Corpus collection times out

Question

Corpus collection times out

Lukas-Dresel opened this issue a year ago · comments

In #1827 the experiment reports only NaN for a variety of different fuzzers, with a specific bias towards Symsan and my tool.
I was able to reproduce these issues locally by making a set of test fuzzers to test out suspicions I had that could be causing it.

The root cause for both of the tools in this test seem to be the large logs they print to stdout/stderr. Unlike the corpus archives, the results are collected and copied/rsynced around uncompressed which causes dramatic slow downs.

However, during my testing I identified another cause that could be problematic for some fuzzers: large log-files with append semantics. I have a few of these in my fuzzer where I continuously append the current tick's information.

Unfortunately, because of the way fuzzbench performs the differential backups on a file-by-file basis (if the file changed, copy it in full again), this also can take a long time and gets slower and slower as time goes on. This unfortunately prevents the simple solution of just appending a 2>/out/stderr 1>/out/corpus/stdout to the offending fuzzers, because then the archiving will still have the same issues. At least in this case it gets compressed before being copied around, however.

In the way of a solution, I have deployed a multilog based log scheme now where the logs are rotated to new files once they exceed a certain capacity, which can make use of the by-file-differential copying better and keeps each file of manageable size.

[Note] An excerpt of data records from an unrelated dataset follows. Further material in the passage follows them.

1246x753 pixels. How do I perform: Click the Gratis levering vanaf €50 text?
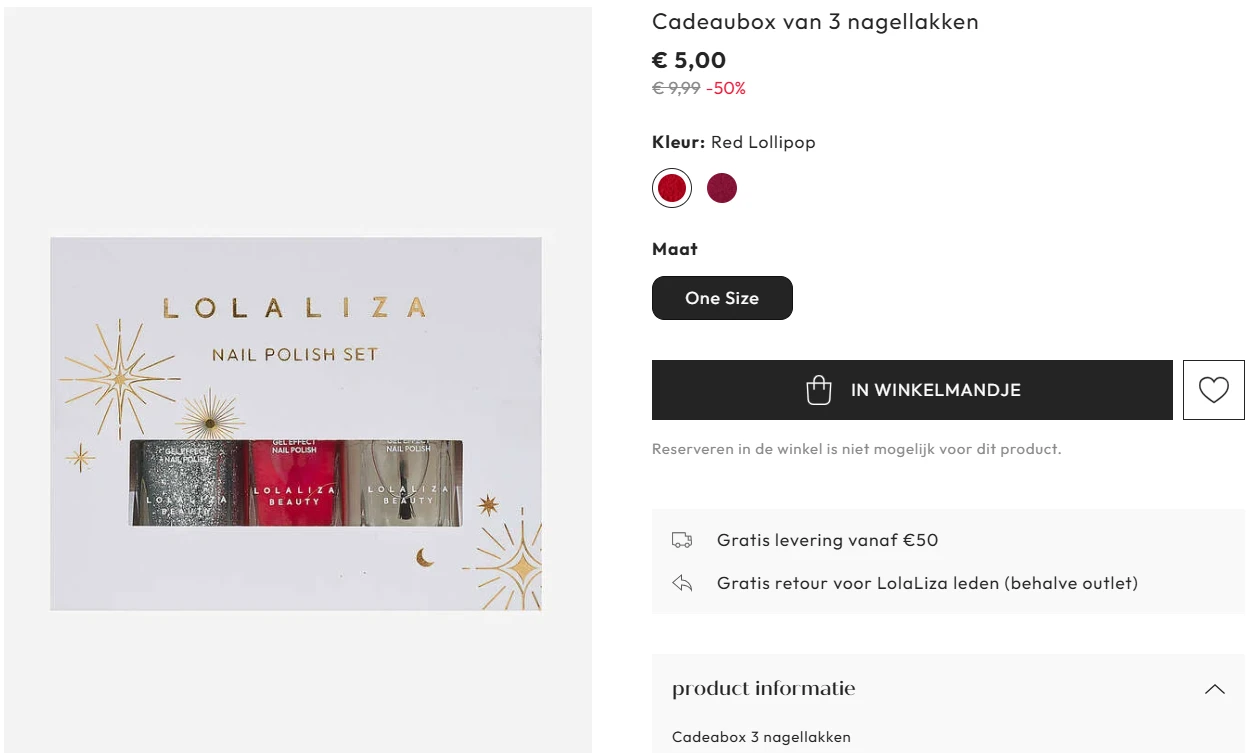[827, 540]
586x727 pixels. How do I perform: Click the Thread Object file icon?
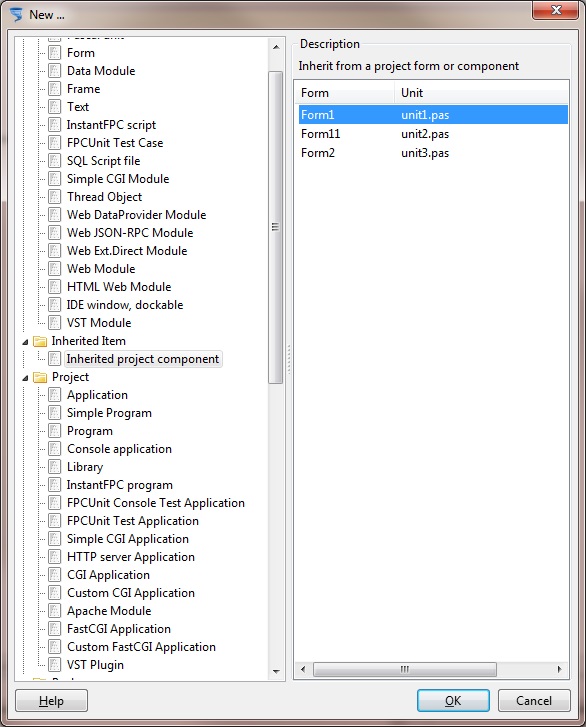pos(55,197)
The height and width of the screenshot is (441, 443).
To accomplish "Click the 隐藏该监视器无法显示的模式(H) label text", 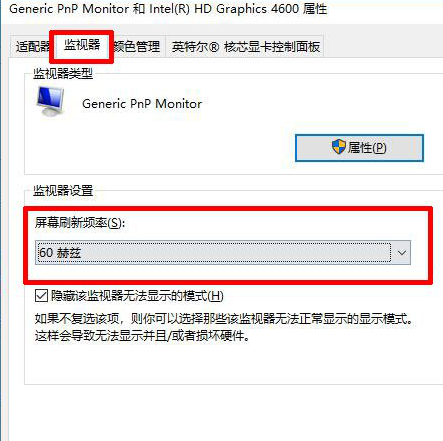I will 137,296.
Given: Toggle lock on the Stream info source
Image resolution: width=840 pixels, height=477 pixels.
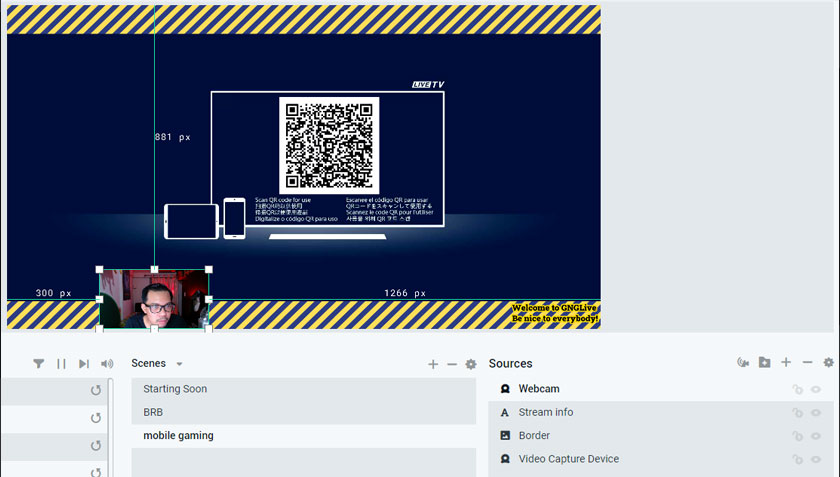Looking at the screenshot, I should click(x=797, y=413).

I enabled this for symsan and my tool now, would you want to consider including it upstream? The script is rather simple and would in that case only add a daemontools dependency to the base-image and copy in a run_with_multilog.sh script that fuzzers can use by doing /run_with_multilog.sh $OUT/.log/ <cmd> for example.

TL;DR: fuzzbench handles large logs and large append-only files very badly and it affects symsan's and my results. It should either be added to the README to make sure it's known that this causes problems, or maybe a solution like my run_with_multilog.sh solution can be deployed in the infrastructure itself

Lastly, I think for future insights it might be good to include logging for time taken for the measurement, corpus copying, report generation etc. so such bottlenecks can be found. At the moment the only way to see it is that the wait period in runner-log-xxxx.txt in the dispatcher-container starts going negative. Maybe a prometheus + grafana solution to see time taken for each component for the current experiment or something like that so this can be caught early while the experiment is running.

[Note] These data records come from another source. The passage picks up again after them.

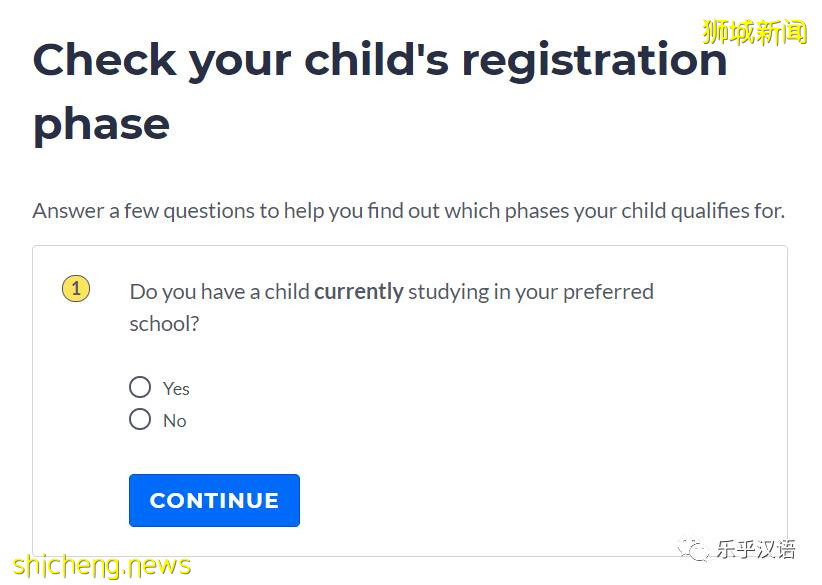Click the word "phase" on heading's second line
Screen dimensions: 822x585
tap(101, 124)
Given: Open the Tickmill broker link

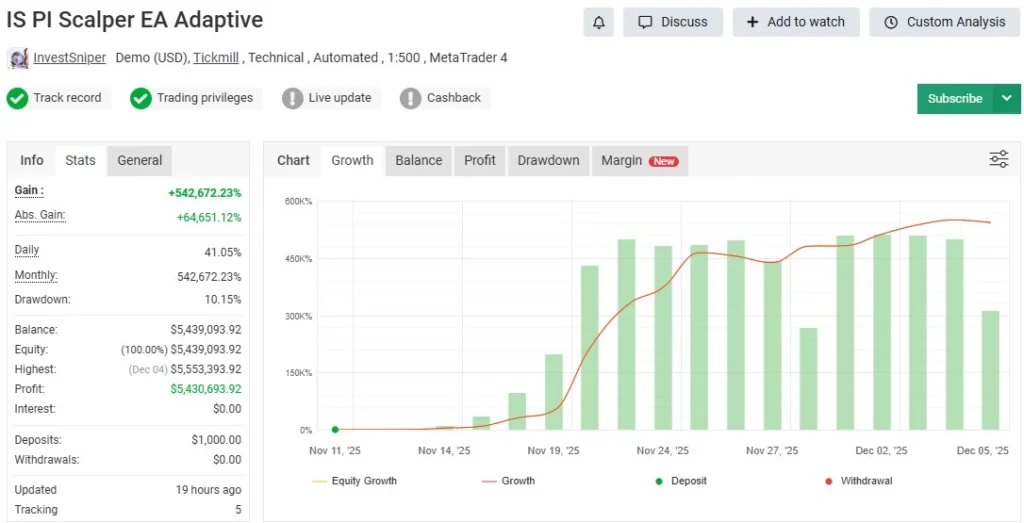Looking at the screenshot, I should [216, 58].
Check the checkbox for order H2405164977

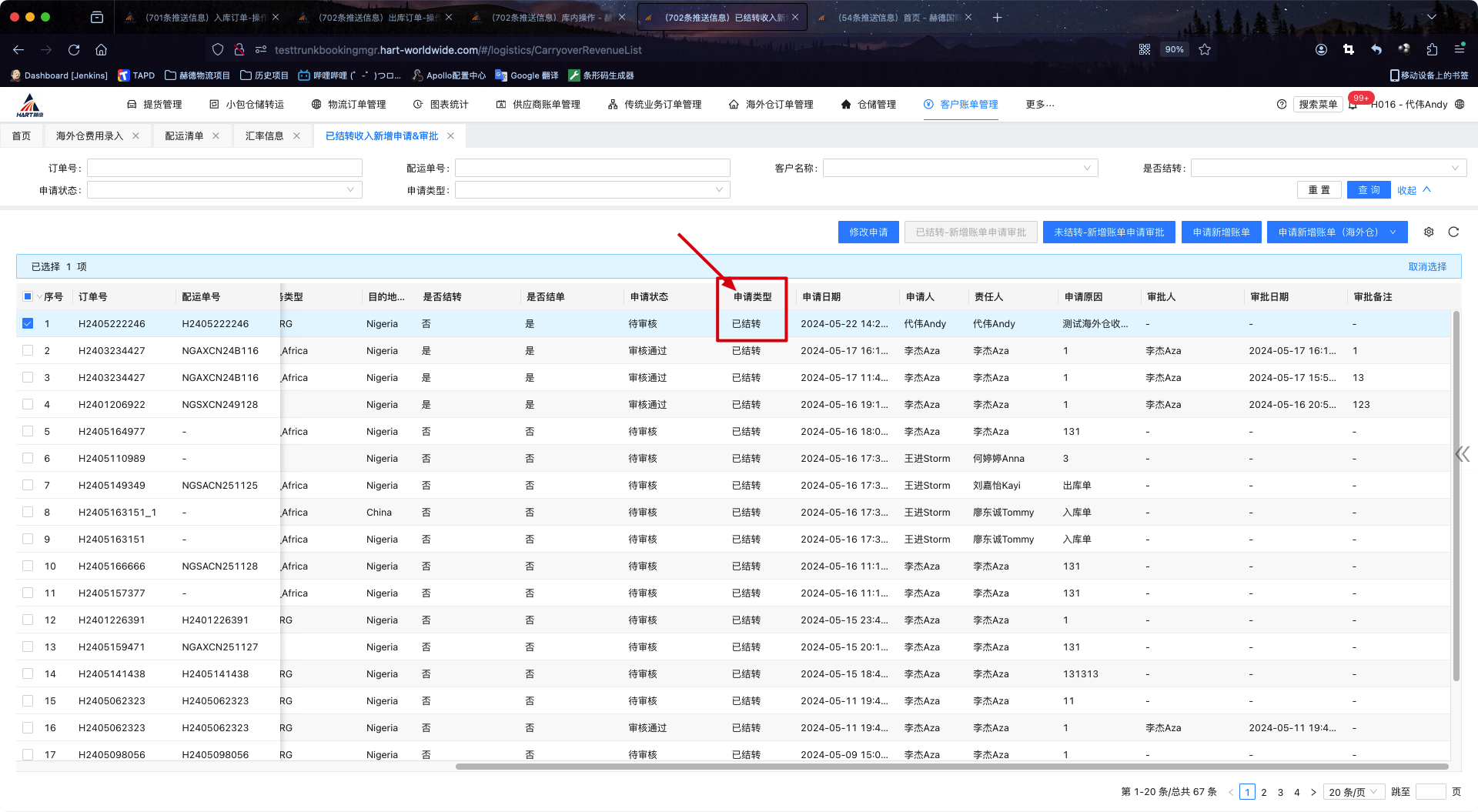click(28, 432)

Lukas Dresel · Answer 1 · Fri May 05 2023 01:42:46 GMT+0800 (China Standard Time)

It should be noted that this causes the affected fuzzers to perform both better and worse depending on the length of the experiment. The time-to-coverage will improve because they get measured for earlier ticks at increasingly later times, however, the longer the experiment goes the higher the chance they won't report results at all.

Ju Chen · Answer 2 · Fri May 05 2023 01:45:47 GMT+0800 (China Standard Time)

@Lukas-Dresel Do you mean that SymSan is impacted negatively?

Lukas Dresel · Answer 3 · Fri May 05 2023 01:54:31 GMT+0800 (China Standard Time)

@chenju2k6 Yes, it does not report results for about half the benchmarks at the end of my experiments because of it. But it is possible that it performs better not in terms of the final coverage numbers, but in the curve on the way there for the benchmarks where it is still reporting results.

Btw, even when it is reporting results at the end it's usually only for 1-5 out of 20 instances because of this issue, so it's hard to say if it improves the results, it could be the good instances or the bad instances dropping with some bias.